Asymptotic Symmetries in Four-Dimensional Gauge and Gravity Theories

Abstract

Recent developments have uncovered a deep relationship between soft theorems in quantum field theories and asymptotic symmetries. We investigate five explicit examples wherein these connections are studied and verified.

First, we show that the Weinberg's soft-photon theorem may be recast as the Ward identity for $CPT$-invariant large $U(1)$ gauge transformations that asymptotically approach an arbitrary function $\varepsilon$ of the conformal sphere at null infinity, but are independent of retarded time. The symmetries for which $\varepsilon\neq$ constant are spontaneously broken in the perturbative quantum field theory vacuum and the associated Goldstone modes are the zero-momentum photons. These comprise a $U(1)$ boson living on the conformal sphere.

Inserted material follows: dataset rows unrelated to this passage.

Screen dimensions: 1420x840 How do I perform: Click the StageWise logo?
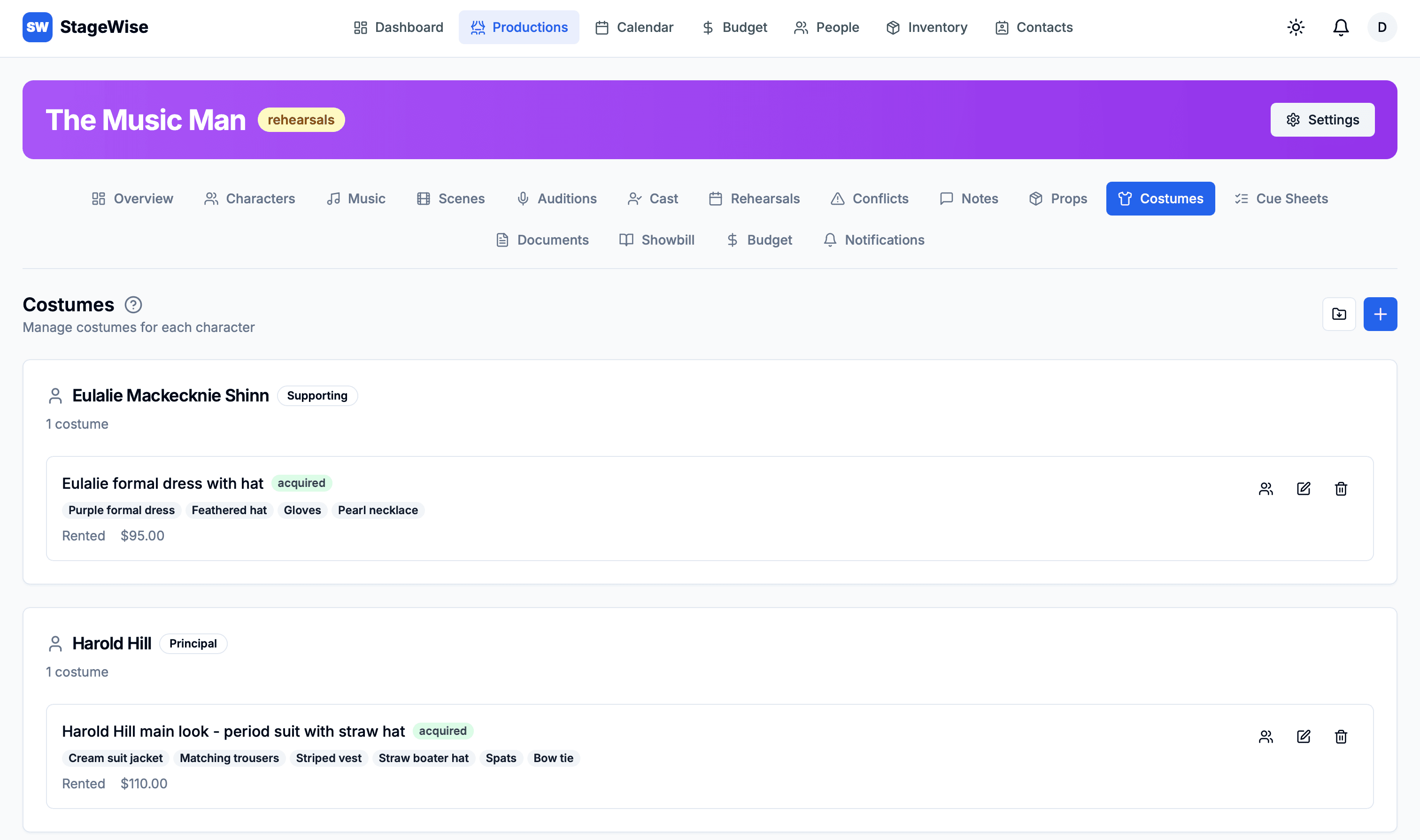85,27
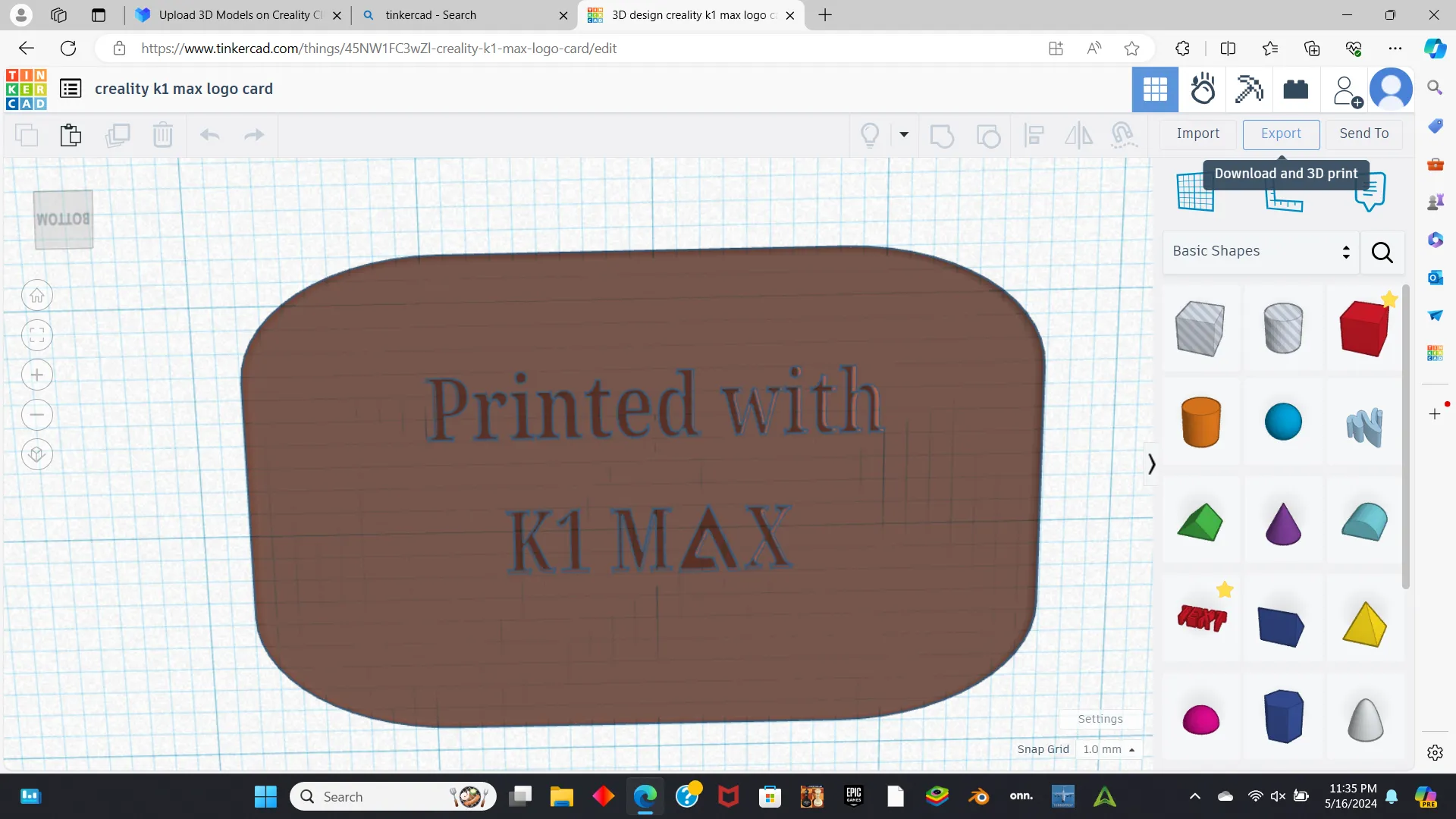The image size is (1456, 819).
Task: Expand the lightbulb dropdown arrow
Action: pyautogui.click(x=904, y=135)
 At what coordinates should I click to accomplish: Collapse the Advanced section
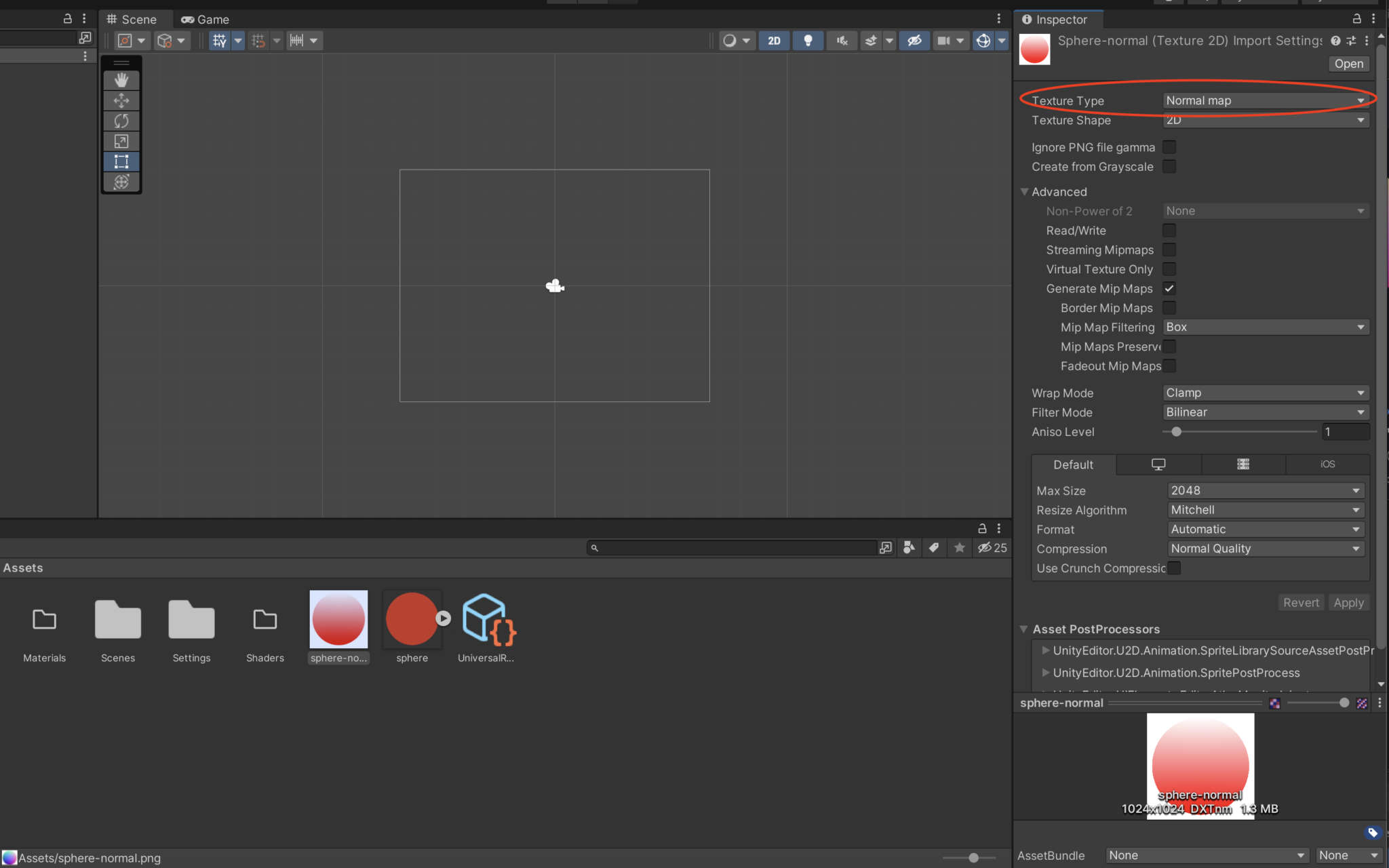tap(1024, 192)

Second, we generalize the construction to non-abelian gauge theories with gauge group ${\mathcal G}$ and show that the massless tree-level soft-gluon theorem is the Ward identity of a holomorphic two-dimensional ${\mathcal G}$-Kac-Moody symmetry acting on these correlation functions. Holomorphic Kac-Moody current insertions are positive helicity soft-gluon insertions. These symmetries are also spontaneously broken and the soft-gluons are the Goldstone modes.

Third, we generalize to supersymmetric ${\mathcal N}=1$ abelian gauge theories with massless charged matter and establish the existence of infinitely many fermionic asymptotic symmetries at null infinity, parametrized by a function on~$S^2$, whose Ward identities give rise to the soft photino theorem. Unlike large gauge transformations, these symmetries are not manifest at the level of the Lagrangian. They are spontaneously broken, and the soft photinos are the associated Goldstone fermions. Unbroken global supersymmetry relates this fermionic charge to the $U(1)$ large gauge charge.

Fourth, we consider gravitational theories and show that Weinberg's soft-graviton theorem is the Ward identity corresponding to a certain infinite-dimensional ``diagonal" subgroup of BMS supertranslations acting on past and future null infinity (${\mathcal I}^-$ and ${\mathcal I}^+$). The soft-gravitons are the Goldstone bosons of spontaneously broken supertranslation invariance.

Finally, we use the sub-leading soft-graviton theorem to construct an operator $T_{zz}$ whose insertion in the four-dimensional tree-level quantum gravity $\mathcal{S}$-matrix obeys the Virasoro-Ward identities of the energy-momentum tensor of a two-dimensional conformal field theory (CFT$_2$). The celestial sphere at Minkowskian null infinity plays the role of the Euclidean sphere of the CFT$_2$, with the Lorentz group acting as the unbroken $SL(2,\mathbb{C})$ subgroup.